Start of RECORDS FOR THIS TASK
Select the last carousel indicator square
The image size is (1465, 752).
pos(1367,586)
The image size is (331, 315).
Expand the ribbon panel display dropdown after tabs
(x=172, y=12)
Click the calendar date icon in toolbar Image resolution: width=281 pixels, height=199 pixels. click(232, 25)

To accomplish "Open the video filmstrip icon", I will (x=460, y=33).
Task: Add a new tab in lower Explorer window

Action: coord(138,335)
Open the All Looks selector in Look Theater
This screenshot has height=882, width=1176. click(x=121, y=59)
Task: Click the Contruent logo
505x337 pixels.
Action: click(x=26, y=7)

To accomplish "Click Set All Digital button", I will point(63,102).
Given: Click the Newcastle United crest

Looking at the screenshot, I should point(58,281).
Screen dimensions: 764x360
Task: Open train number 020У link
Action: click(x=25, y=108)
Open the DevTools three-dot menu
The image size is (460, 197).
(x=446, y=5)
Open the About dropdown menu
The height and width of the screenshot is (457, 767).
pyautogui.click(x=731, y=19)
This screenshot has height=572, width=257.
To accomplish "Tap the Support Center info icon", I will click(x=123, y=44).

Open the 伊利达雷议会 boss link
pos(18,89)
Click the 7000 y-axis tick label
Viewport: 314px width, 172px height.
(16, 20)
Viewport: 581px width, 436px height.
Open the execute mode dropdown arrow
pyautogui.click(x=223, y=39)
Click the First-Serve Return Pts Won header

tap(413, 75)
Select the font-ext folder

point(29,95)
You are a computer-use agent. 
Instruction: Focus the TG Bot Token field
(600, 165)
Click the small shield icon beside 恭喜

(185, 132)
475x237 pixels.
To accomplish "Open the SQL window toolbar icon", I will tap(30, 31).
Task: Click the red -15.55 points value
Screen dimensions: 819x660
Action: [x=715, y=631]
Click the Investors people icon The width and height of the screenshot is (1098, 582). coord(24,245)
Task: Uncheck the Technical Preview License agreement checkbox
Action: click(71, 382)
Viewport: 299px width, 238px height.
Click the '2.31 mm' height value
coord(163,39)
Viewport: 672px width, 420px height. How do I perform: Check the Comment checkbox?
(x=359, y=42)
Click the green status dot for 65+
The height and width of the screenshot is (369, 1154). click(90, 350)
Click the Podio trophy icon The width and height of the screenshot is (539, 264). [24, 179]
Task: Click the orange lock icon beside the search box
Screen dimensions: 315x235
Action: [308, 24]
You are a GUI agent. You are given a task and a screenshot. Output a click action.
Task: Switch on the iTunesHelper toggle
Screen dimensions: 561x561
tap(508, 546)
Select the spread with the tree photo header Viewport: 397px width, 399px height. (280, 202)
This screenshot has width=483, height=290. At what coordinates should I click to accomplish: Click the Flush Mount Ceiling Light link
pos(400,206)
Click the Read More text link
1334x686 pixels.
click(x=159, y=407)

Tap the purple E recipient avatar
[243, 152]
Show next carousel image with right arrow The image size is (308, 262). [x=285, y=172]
End of RECORDS FOR THIS TASK
### PROBLEM
Transcribe the opening lines of the listing exactly, please. Stop after the line that contains "Click the calendar".

### YOUR RESPONSE
Select the last carousel indicator square
The image size is (1465, 752).
pos(1367,586)
The image size is (331, 315).
Expand the ribbon panel display dropdown after tabs
(x=172, y=12)
Click the calendar date icon in toolbar Image resolution: width=281 pixels, height=199 pixels. click(232, 25)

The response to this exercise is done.